SAN JOSE, Calif. — California drivers squawked, they talked, and one or two even balked at having cellphones ripped from their hands when the state law forbidding the use of hand-held phones on the road went into effect in 2008. But according to a study announced Monday by the state Office of Traffic Safety, since that time the total number of traffic deaths in California declined by 22 percent. With fewer drivers yakking into hand-held phones, the death-by-cellphone rate dropped an even more stunning 47 percent.

“Those are huge numbers,” said state Sen. Joe Simitian, D-Palo Alto, author of the bill whose outcome the study tracked, while taking a (hands-free) victory lap after the announcement. Simitian submitted a version of the bill for five consecutive years and was rebuffed each time, before the Legislature finally relented in 2006.

The year after the law was implemented, the CHP reported 700 fewer fatal accidents, and that there were 75,000 to 100,000 fewer collisions. “The drop in collisions was the biggest single year-to-year drop in the history of the state since the CHP began keeping the data,” Simitian said.

The report examined state crash records two years before and two years after the hand-held ban went into effect.

Though the base fine for being caught driving with a phone in your hand is still only $20 — Gov. Jerry Brown vetoed Simitian’s attempt to have it increased last year — the law here is viewed as more effective than other states’ because it is strictly enforced.

“California is one of the few states that has been very aggressively enforcing its cellphone law,” said Barbara Harsha, executive director of the Governors Highway Safety Association in Washington, D.C. “That’s a big drop. We were surprised by the numbers. It shows that enforcement works, that other states should look at what California has done and follow its lead.”

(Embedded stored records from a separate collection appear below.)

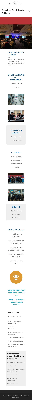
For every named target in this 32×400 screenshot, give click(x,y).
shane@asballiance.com (17, 4)
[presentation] (3, 36)
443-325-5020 (17, 2)
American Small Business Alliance (14, 11)
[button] (29, 11)
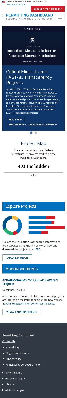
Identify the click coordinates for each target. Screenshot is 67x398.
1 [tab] (31, 132)
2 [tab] (35, 132)
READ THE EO (15, 119)
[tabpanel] (33, 78)
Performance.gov (15, 378)
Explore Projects (17, 257)
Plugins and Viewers (17, 353)
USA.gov (9, 384)
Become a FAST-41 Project (48, 8)
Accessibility (12, 347)
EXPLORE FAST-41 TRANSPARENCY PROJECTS (32, 124)
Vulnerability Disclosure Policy (23, 364)
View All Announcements (21, 312)
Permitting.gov (13, 372)
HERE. (37, 249)
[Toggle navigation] (60, 17)
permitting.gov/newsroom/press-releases (29, 303)
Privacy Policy (13, 359)
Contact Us (8, 341)
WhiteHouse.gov (14, 390)
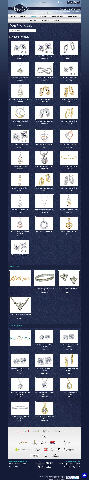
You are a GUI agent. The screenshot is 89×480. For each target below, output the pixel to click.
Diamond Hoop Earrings (69, 56)
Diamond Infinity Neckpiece (44, 77)
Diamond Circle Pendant (44, 231)
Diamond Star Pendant (20, 77)
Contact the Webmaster (54, 479)
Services (43, 16)
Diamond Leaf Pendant (20, 210)
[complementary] (75, 469)
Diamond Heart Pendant (44, 144)
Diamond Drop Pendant (20, 166)
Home (13, 16)
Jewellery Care (73, 16)
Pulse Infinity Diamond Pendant (20, 99)
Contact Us (45, 21)
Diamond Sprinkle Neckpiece (44, 210)
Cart (57, 21)
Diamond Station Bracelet (69, 166)
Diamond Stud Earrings (20, 56)
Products (33, 16)
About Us (22, 16)
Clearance (33, 21)
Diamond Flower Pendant (69, 210)
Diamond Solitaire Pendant (44, 166)
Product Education (57, 16)
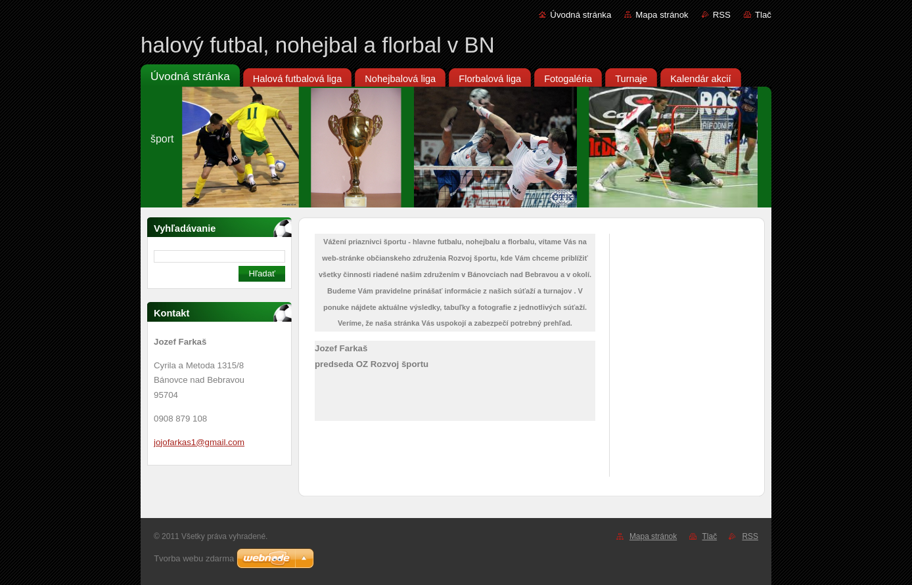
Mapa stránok (661, 15)
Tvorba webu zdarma (194, 558)
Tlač (763, 15)
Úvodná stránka (580, 15)
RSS (722, 15)
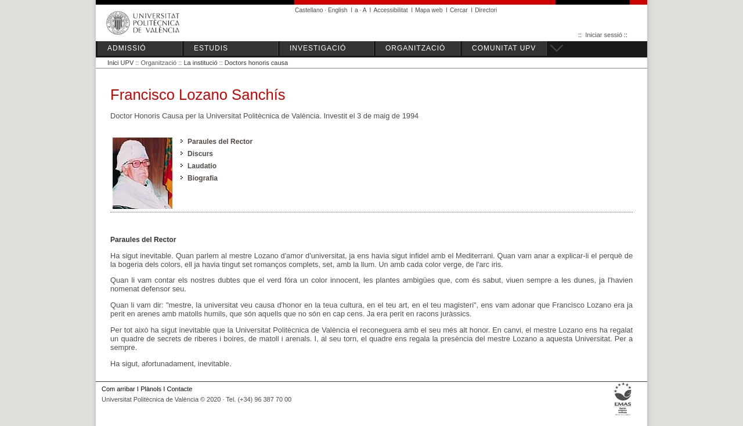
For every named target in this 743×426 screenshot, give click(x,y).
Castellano (309, 10)
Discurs (200, 154)
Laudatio (202, 166)
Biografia (202, 178)
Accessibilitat (390, 10)
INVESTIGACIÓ (318, 48)
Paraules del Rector (220, 142)
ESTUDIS (211, 48)
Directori (486, 10)
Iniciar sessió (603, 34)
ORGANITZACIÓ (415, 48)
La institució (200, 62)
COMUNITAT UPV (504, 48)
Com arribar (118, 388)
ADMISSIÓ (126, 48)
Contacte (180, 388)
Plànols (150, 388)
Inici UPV (120, 62)
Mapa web (428, 10)
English (338, 10)
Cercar (459, 10)
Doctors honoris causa (256, 62)
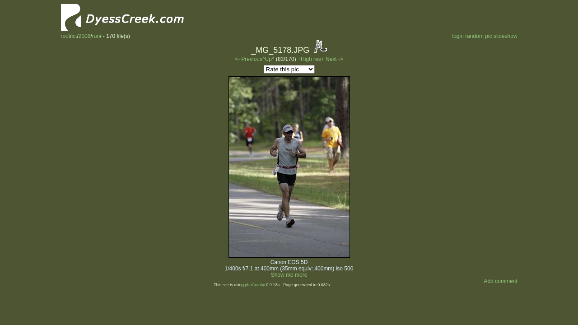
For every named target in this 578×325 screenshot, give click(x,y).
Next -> (334, 59)
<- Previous (248, 59)
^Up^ (268, 59)
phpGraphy (255, 285)
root (65, 36)
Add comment (500, 281)
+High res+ (312, 59)
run (96, 36)
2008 (85, 36)
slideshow (505, 36)
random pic (478, 36)
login (457, 36)
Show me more (289, 275)
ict (74, 36)
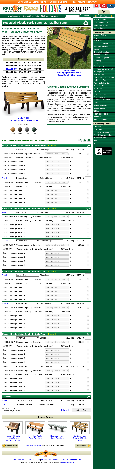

The study used a statewide census of police-reported traffic crashes, crunching the numbers and the fenders to produce the first analysis of its kind in the nation. Its findings were restricted to accidents caused specifically by drivers using hand-held cellphones, and came to conclusions that were less grandiose than Simitian’s — only 70-80 lives saved and about 5,000 injuries prevented in the first two years of the law.

Critics of the law also point to distractions other than talking on the phone — eating a sandwich, applying makeup, changing the radio station — as the cause of accidents. Asked if the 22 percent decline in traffic deaths traced to implementation of the hands-free phone law was too specific, David Ragland, the study’s author, said, “It is.”

The state agency that produced the study is already at work on expanding the distracted driver data. “The subject of distracted driving and cellphone use is so new that there hasn’t been a lot of statistical studying done,” said Chris Cochran, spokesman for Office of Traffic Safety. “We’re in favor of not talking at all — hand-held, hands-free, nothing. Because it’s actually the talking that’s more of a problem than the holding. Even though the law only covers half of the problem, it’s affecting both holding and hands-free. It’s doing good overall. But the whole realm is in need of a lot more research.”